The family of Aidan Neville, 7, held the fundraiser to help bolster the foundation's efforts to find a cure for the disease.
The admission price was $30 for the Cystic Fibrosis Foundation.
Aidan is in second grade at Ocean Road Elementary School.
The "Bash" was a primer for the family's participation in the Great Strides fundraising effort, a walk to raise money for the Cystic Fibrosis Foundation in Point Beach on May 20.
The event at Farrell's helped the family raise money for the Team Aidan All Stars, said Daniel Neville, Aidan's father.
For more information on Great Strides, see Aidan's page in the Great Strides web site.
Cystic fibrosis is an inherited, chronic disease that affects the lungs and digestive system of about 30,000 children and adults in the U.S. (70,000 worldwide), according to the Cystic Fibrosis website.
Ever since he was diagnosed with the disease at 8 days old, Aidan has had to endure a relentless battery of examinations, tests, surgeries and medications to fight to stay alive.
"He has gone through 11 sinus surgeries due to CF complications and is rarely not on antibiotics to fight infections," Nevllle said.
"We are doing everything we can as a family to help raise money because a cure is coming," Neville said. "We just need the funds to help scientists develop it.
"CF is what's called an orphan disease which is a disease that has not been 'adopted' by the pharmaceutical industry because it provides little financial incentive for the private sector to make and market new medications to treat or prevent it," Neville explained. "So the money we raise is necessary for the research."

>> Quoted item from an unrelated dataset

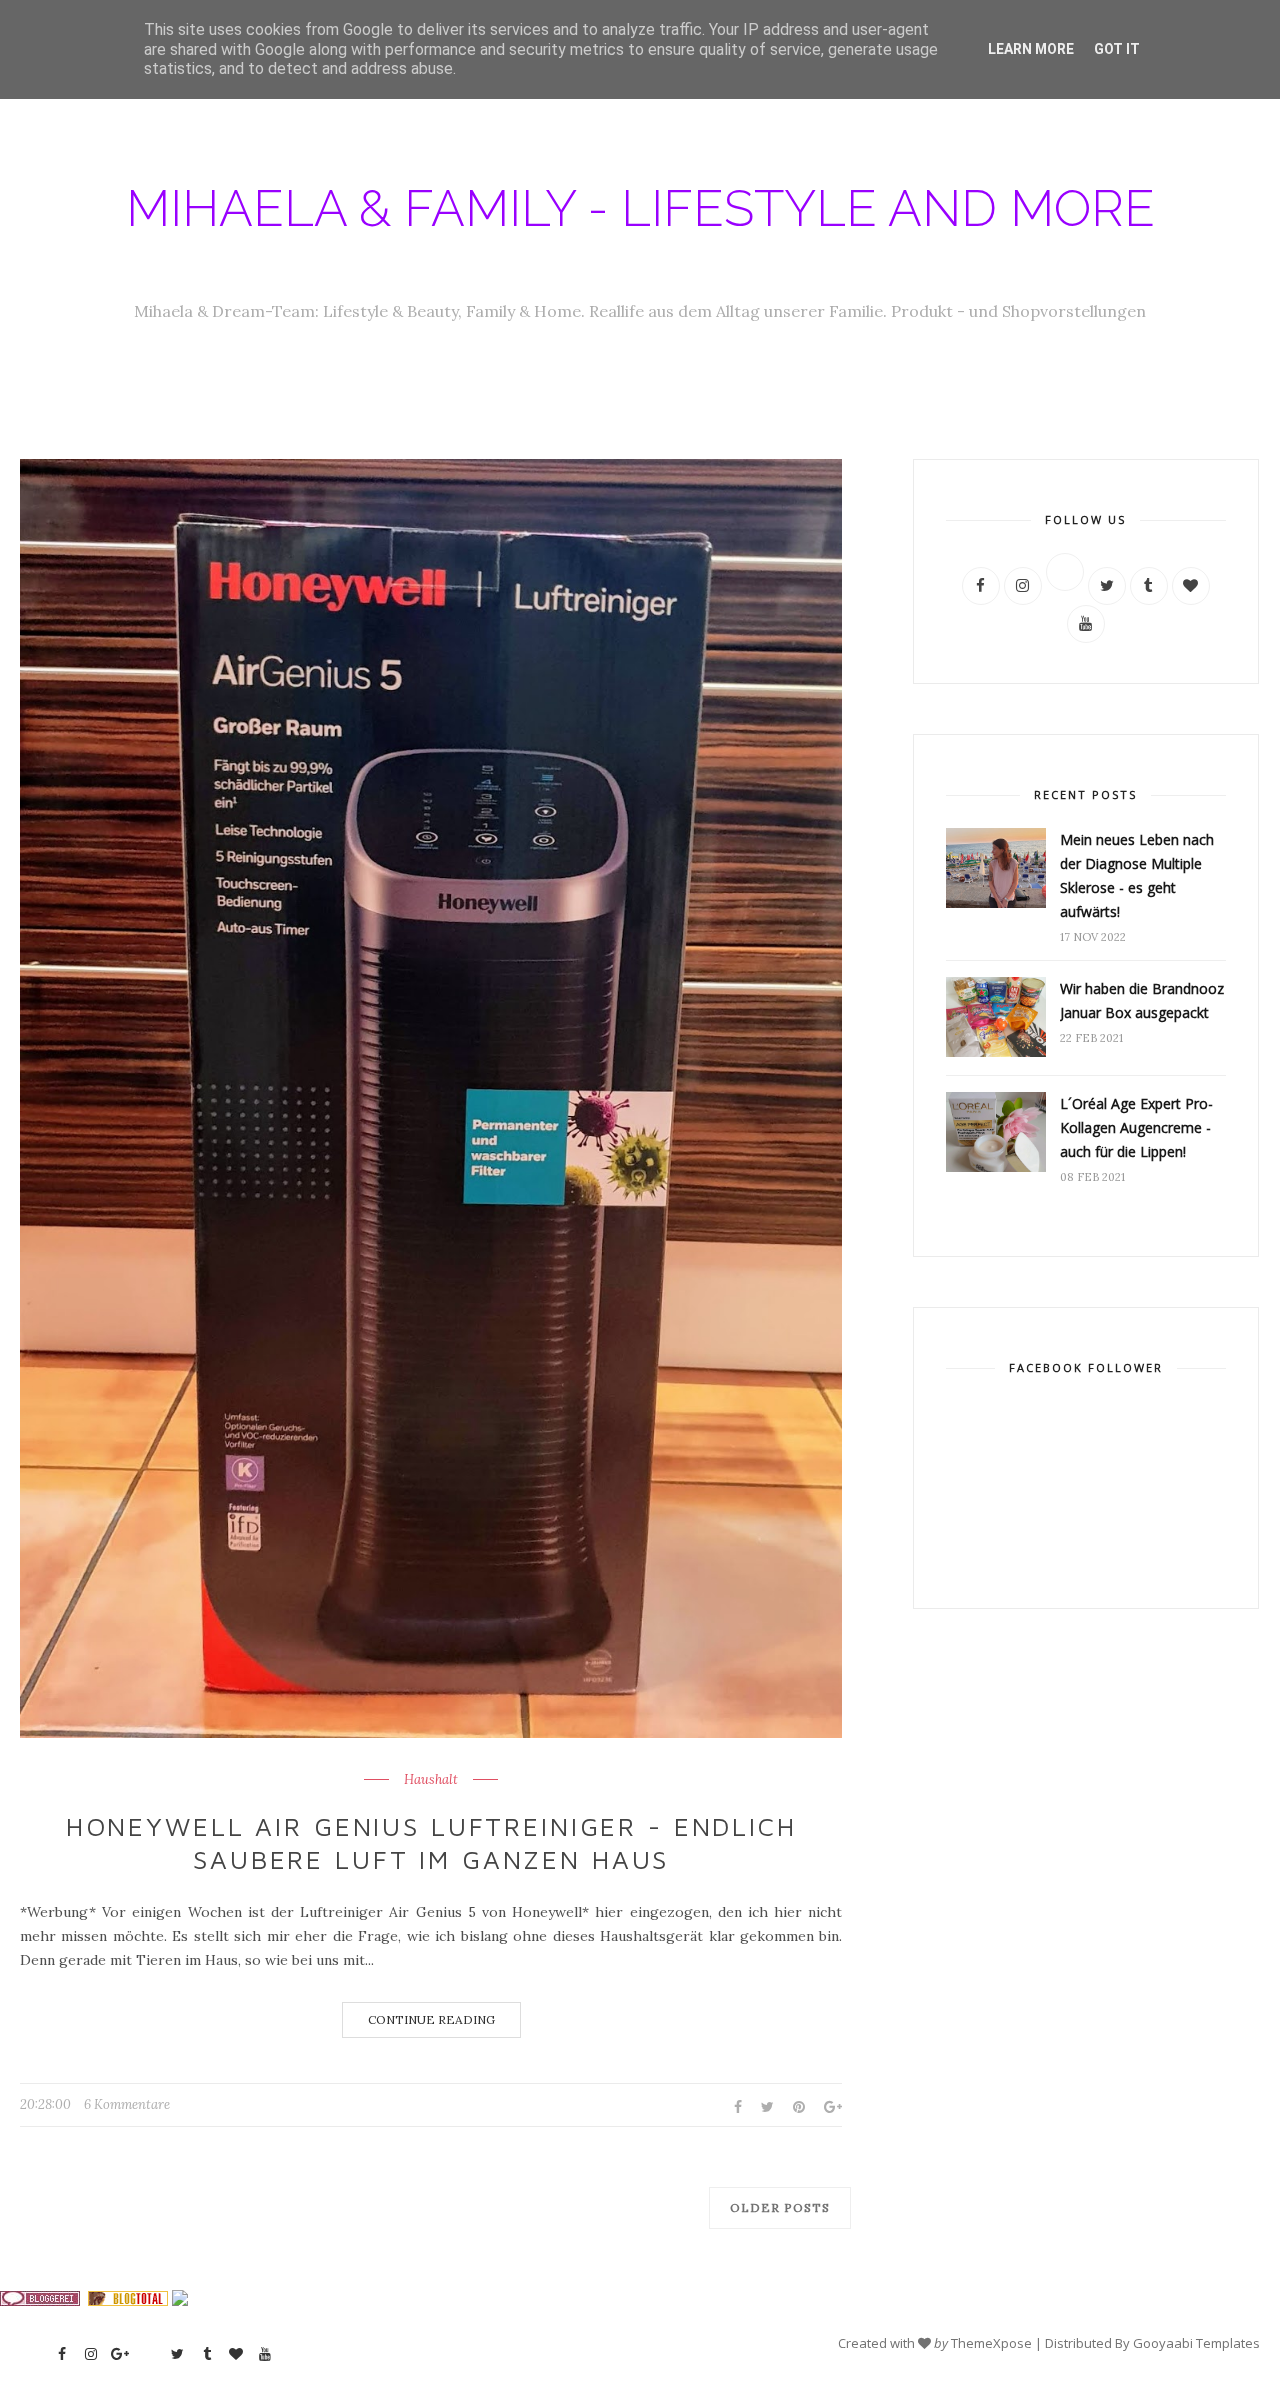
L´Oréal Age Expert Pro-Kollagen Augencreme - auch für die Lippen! (1136, 1127)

According to the CF Foundation website, those with CF have "a defective gene and its protein product cause the body to produce unusually thick, sticky mucus that:
- clogs the lungs and leads to life-threatening lung infections; and
- obstructs the pancreas and stops natural enzymes from helping the body break down and absorb food.
In the 1950s, few children with cystic fibrosis lived to attend elementary school.
Today, advances in research and medical treatments have further enhanced and extended life for children and adults with CF. Many people with the disease can now expect to live into their 30s, 40s and beyond."
Next month, the Nevilles are also having a fundraiser at Dairy Queen on Bridge Avenue in Point Borough and a garage sale at 1674 West End Drive, Point Borough. All proceeds will go to Aidan's All Stars.
Aidan's cousins are donating their toys and other items to the garage sale to help raise more money, Neville said.
More information on Aidan's condition can be found in his Journal section of the Caring Bridge website.
For more information, please see the green event flier posted with photos. The flier was created for free by Jen Moran, a Point Beach resident, who had not known the Neville family, but recently heard about their story and was moved to help.